> What you should do
Output, exactly and with no pictures, the line that contains "This screenshot has height=520, width=1125." and every line that comes after it in the data below, the last one included.
*** Extracted material ***
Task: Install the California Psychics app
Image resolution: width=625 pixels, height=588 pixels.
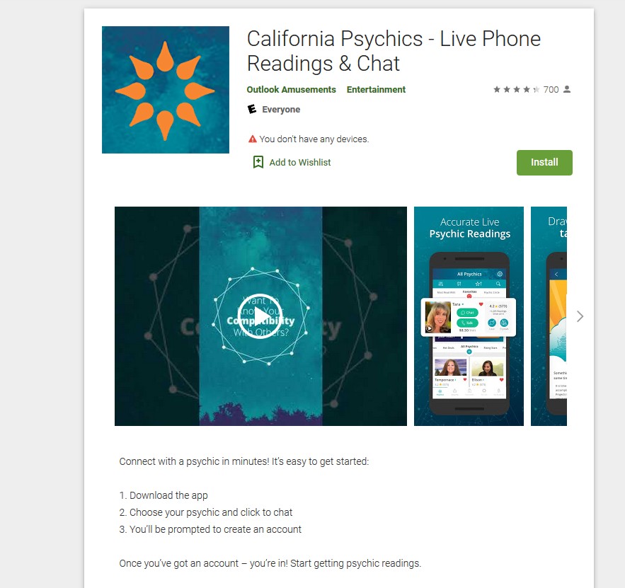Action: [544, 163]
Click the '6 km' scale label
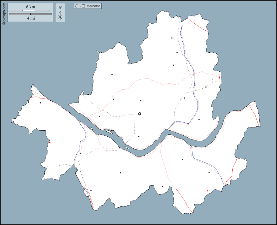 pyautogui.click(x=30, y=7)
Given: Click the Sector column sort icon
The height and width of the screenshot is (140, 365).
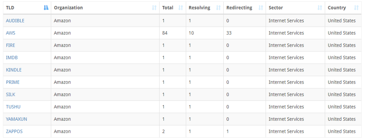Looking at the screenshot, I should (319, 8).
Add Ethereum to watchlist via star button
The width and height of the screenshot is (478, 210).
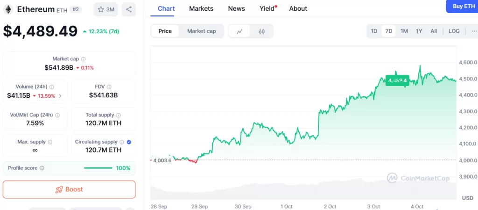(105, 9)
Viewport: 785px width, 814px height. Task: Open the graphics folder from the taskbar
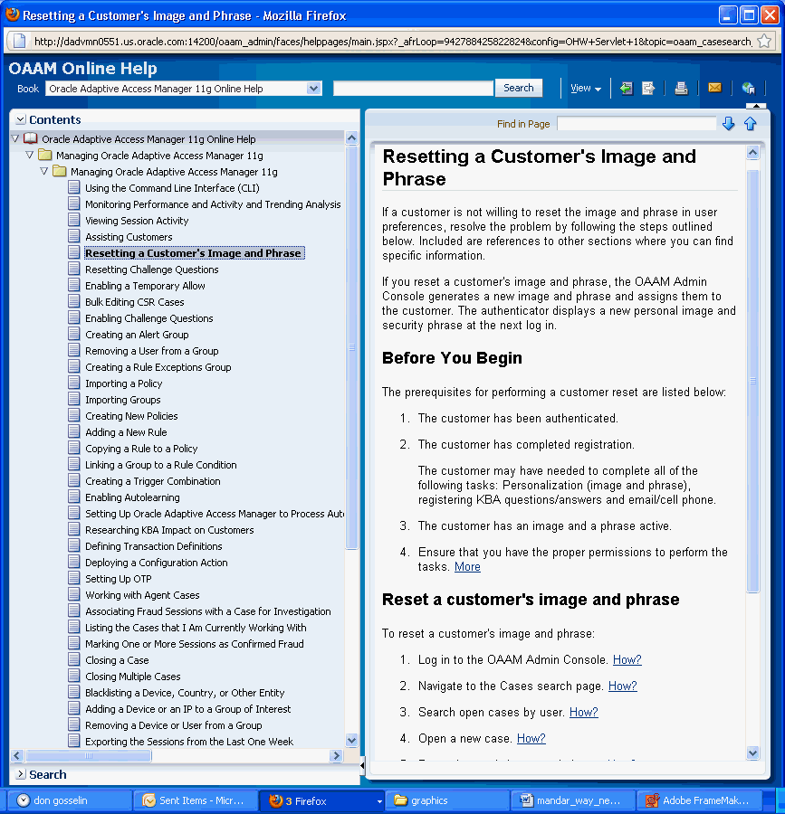pyautogui.click(x=444, y=800)
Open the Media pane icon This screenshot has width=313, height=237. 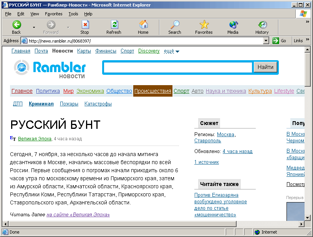coord(233,25)
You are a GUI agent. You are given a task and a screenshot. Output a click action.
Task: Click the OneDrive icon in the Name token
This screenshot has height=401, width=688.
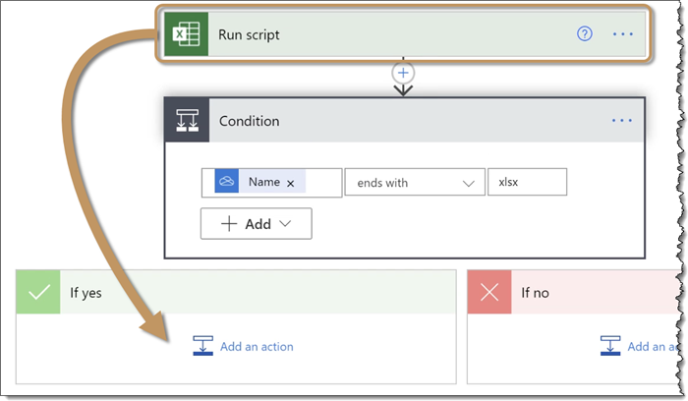pos(227,182)
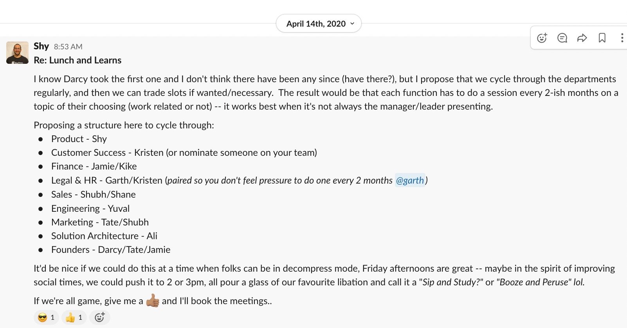Open Shy's profile picture avatar

click(17, 52)
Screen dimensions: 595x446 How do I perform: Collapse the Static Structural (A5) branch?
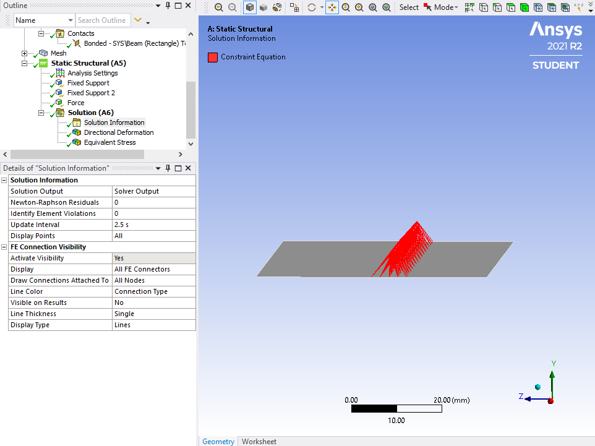24,63
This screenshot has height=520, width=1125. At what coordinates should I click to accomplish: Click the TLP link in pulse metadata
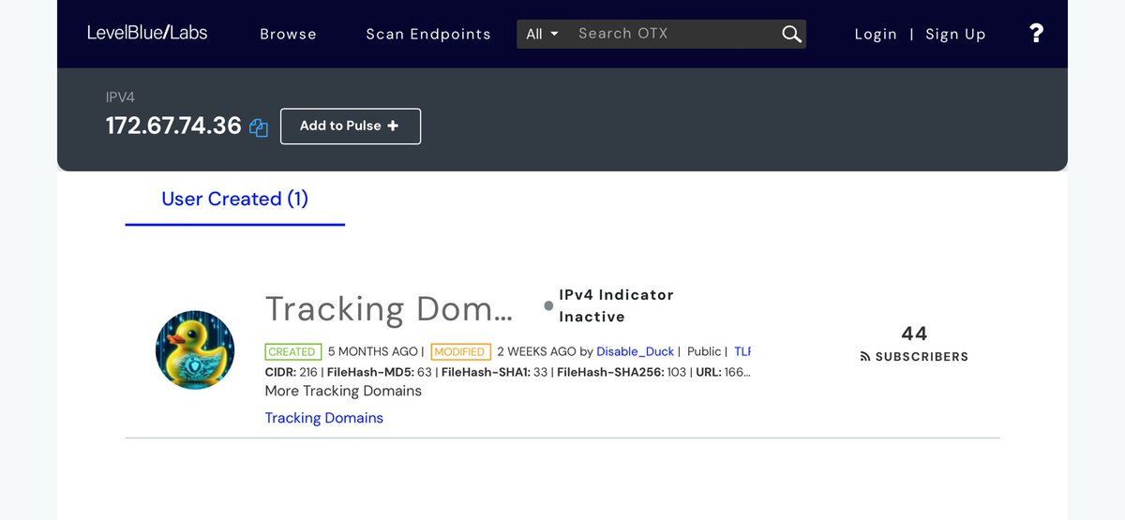click(743, 351)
*** End of Extracted material ***
> Written reply
This screenshot has height=520, width=1125. At what coordinates should I click to accomplish: Click the TLP link in pulse metadata
click(743, 351)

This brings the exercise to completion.